# Fishfinder



## mark_gardner (Mar 18, 2009)

i've got a garmin 300c, its a small unit that does a decent job, i paid around$250 for it but think they have dropped in price a little bit :-/ if your fishing the icw up here all you need is a basic unit that will give you accurate depth measurements so you can find the holes, no need to go broke buying much more imo


----------



## graffix338 (May 3, 2011)

Thanks for the info. I'll check out the 300c. Yes, I mostly fish the ICW from Palm Vally to St. Augustine. Sometimes I go out to the Croaker hole in the St. Johns near the Shand's bridge.


----------



## bmacneil2008 (May 8, 2011)

Just ordered a Gheenoe NMZ. Not sure if qualifies as a 'skiff' but is what I could afford  I will have a side mount grab bar and looking for a GPS/Depth unit. 

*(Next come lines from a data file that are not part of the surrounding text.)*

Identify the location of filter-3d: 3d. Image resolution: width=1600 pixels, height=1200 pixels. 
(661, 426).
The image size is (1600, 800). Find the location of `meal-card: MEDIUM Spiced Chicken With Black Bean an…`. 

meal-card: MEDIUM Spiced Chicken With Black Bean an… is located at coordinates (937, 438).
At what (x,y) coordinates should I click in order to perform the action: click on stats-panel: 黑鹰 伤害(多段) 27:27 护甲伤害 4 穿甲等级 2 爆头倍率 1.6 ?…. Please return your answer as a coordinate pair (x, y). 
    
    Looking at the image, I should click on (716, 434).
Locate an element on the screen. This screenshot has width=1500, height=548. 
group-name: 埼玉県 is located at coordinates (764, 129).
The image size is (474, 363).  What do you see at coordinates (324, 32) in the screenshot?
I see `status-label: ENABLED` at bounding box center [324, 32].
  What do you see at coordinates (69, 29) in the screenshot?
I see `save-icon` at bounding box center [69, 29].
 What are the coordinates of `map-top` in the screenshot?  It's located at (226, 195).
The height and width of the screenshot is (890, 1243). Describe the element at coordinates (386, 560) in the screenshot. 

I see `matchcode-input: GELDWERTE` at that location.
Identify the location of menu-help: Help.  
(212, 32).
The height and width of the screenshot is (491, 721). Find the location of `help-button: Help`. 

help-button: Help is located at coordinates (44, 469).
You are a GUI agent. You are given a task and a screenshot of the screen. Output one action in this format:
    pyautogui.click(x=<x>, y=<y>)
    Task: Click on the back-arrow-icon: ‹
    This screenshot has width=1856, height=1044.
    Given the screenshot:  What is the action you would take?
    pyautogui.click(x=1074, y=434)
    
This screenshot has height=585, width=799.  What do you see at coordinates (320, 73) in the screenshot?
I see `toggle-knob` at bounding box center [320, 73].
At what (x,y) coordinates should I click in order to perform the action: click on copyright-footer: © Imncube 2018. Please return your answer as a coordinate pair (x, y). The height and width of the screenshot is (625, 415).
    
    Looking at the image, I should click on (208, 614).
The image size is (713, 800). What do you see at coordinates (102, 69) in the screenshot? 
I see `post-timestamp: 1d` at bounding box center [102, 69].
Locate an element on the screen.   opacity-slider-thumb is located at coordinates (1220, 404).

Mostly will be on the Edisto, Ashley and Santee rivers in Charleston, lots of shallow water. Any recommendations?

Thanks in advance.

Robert M.


----------



## Charlie (Apr 5, 2010)

I don't own a fish finder, but have been looking into them. The humming bird fishing buddy series interested me. It's portable and self contained, which I like since I fish mostly water 8" or shallower. Give it a look.


----------